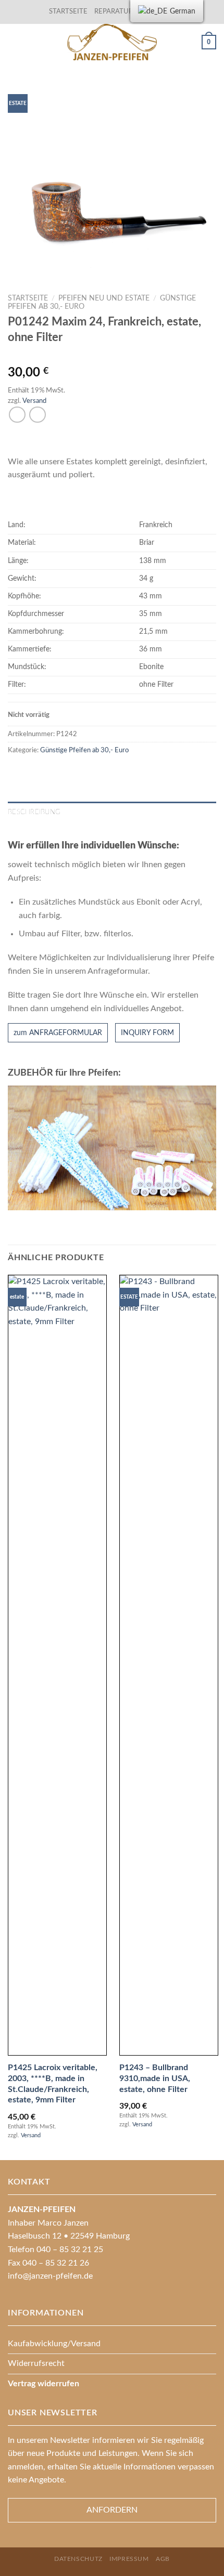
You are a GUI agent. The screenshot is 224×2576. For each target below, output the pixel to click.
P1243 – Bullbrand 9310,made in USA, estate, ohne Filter (154, 2078)
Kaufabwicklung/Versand (54, 2343)
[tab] (112, 812)
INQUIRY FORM (147, 1033)
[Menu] (14, 42)
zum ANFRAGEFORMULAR (58, 1033)
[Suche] (190, 42)
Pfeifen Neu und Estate (104, 298)
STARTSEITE (68, 11)
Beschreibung (34, 812)
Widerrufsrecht (36, 2363)
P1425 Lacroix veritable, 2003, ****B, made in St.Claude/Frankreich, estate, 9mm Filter (52, 2083)
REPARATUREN (119, 11)
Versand (34, 401)
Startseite (28, 298)
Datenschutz (78, 2559)
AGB (163, 2559)
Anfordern (112, 2510)
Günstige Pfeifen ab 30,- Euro (84, 750)
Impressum (129, 2559)
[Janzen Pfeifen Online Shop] (112, 42)
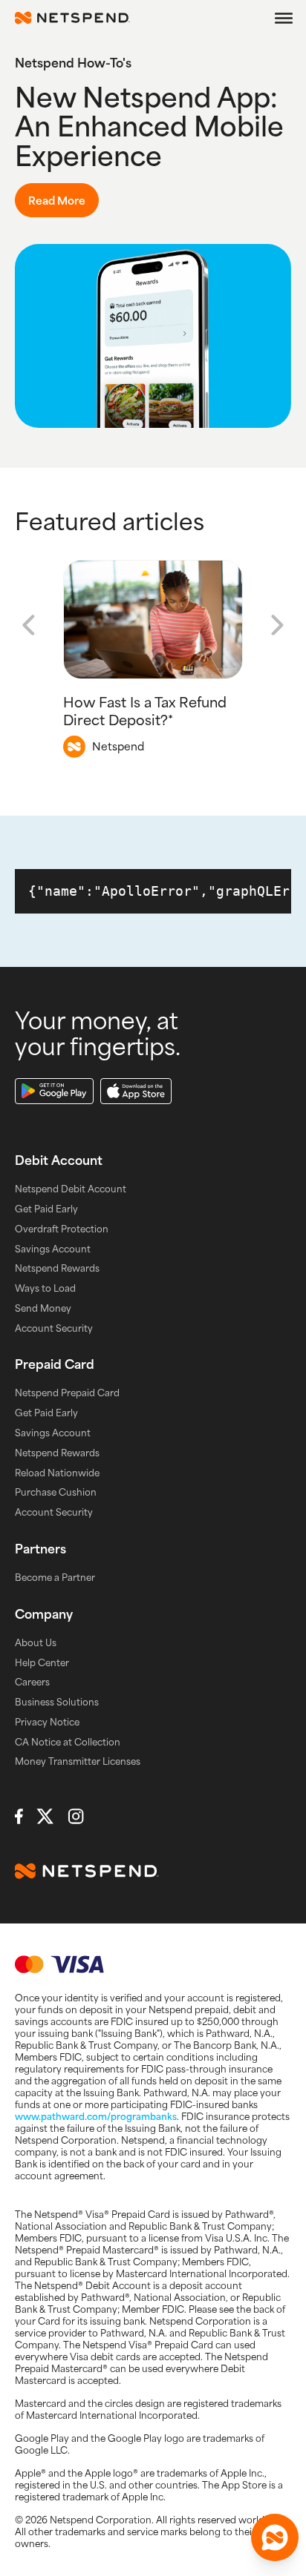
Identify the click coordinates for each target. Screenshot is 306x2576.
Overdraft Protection (61, 1229)
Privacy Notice (47, 1722)
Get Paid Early (46, 1209)
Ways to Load (45, 1288)
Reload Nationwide (57, 1473)
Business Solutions (57, 1702)
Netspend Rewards (57, 1268)
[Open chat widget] (275, 2537)
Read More (56, 200)
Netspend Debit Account (70, 1189)
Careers (32, 1682)
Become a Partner (55, 1577)
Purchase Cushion (56, 1492)
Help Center (42, 1662)
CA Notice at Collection (67, 1742)
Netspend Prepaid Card (67, 1392)
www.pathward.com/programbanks (96, 2116)
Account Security (54, 1328)
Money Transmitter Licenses (77, 1761)
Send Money (43, 1308)
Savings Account (53, 1249)
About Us (35, 1642)
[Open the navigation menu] (284, 18)
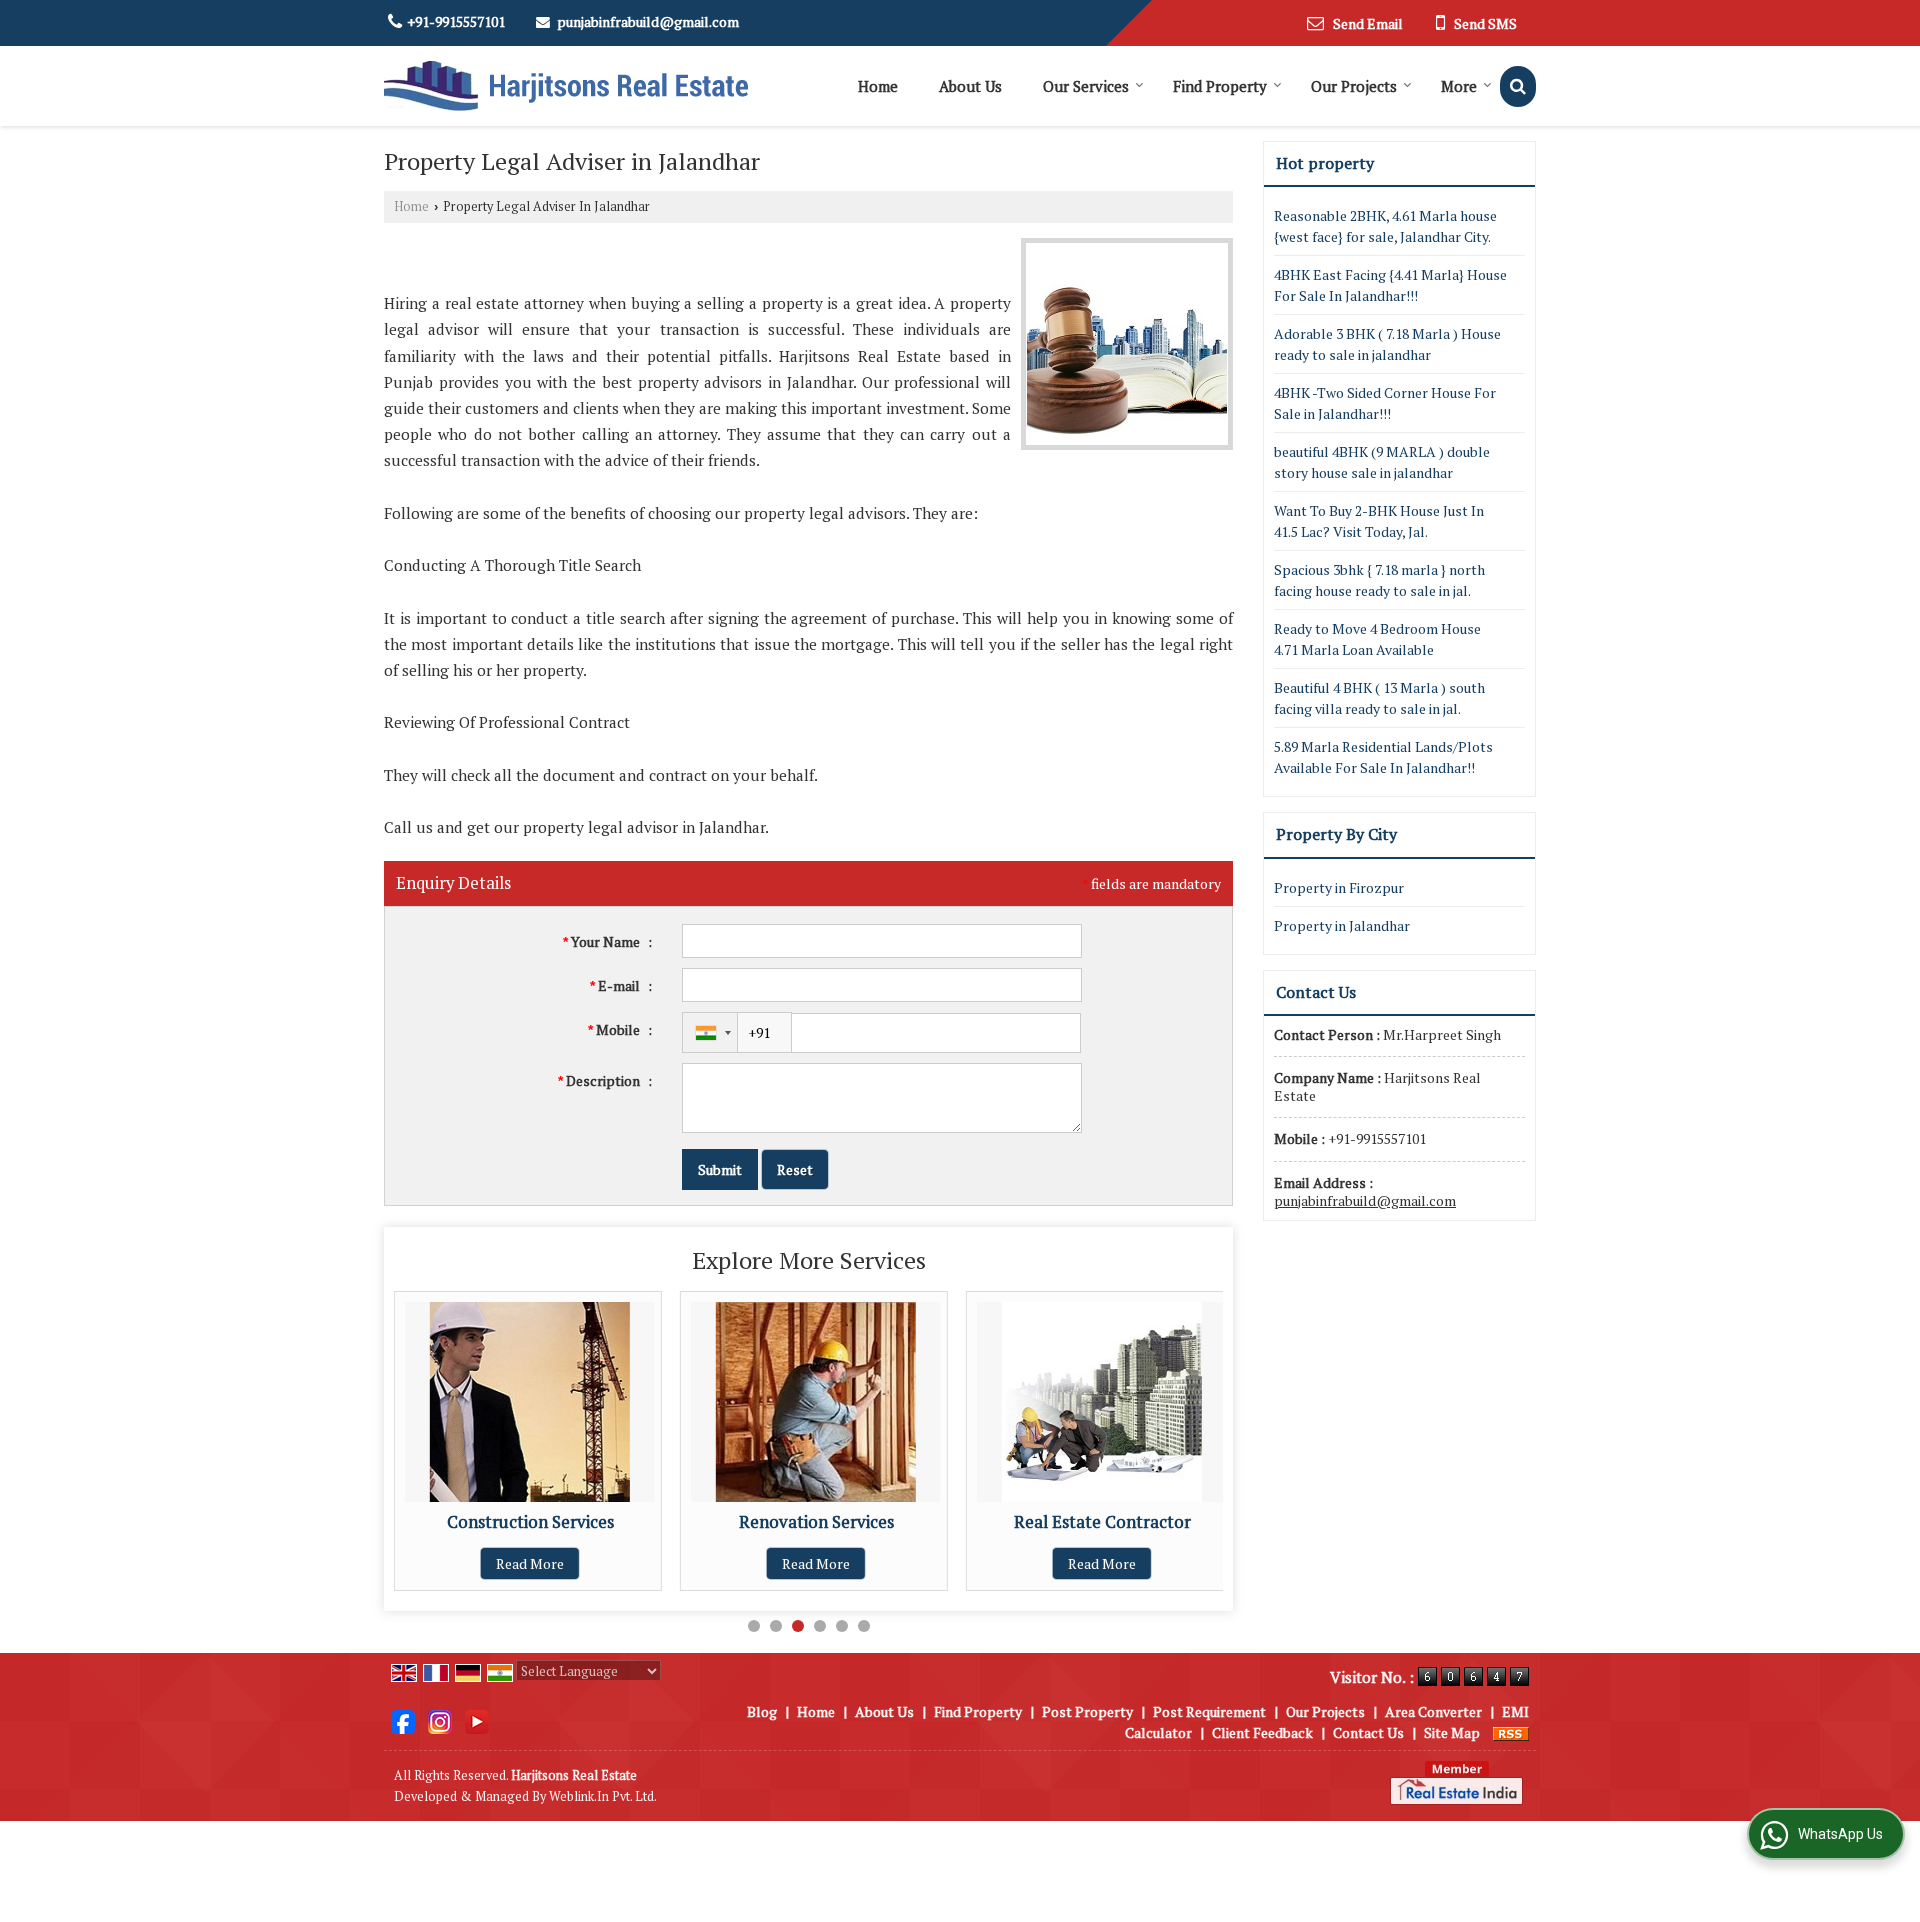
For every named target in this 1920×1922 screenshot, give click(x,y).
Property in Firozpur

————

What you need to do: What lines in the listing above hold the string "click"? List them.

Task response:
You are a GUI agent. The screenshot is 224×2576. For each target below, output the pixel to click.
Identify the click coordinates for each target. Screenshot is 306x2576.
For every named target in this 1920×1922 screenshot, give click(x,y).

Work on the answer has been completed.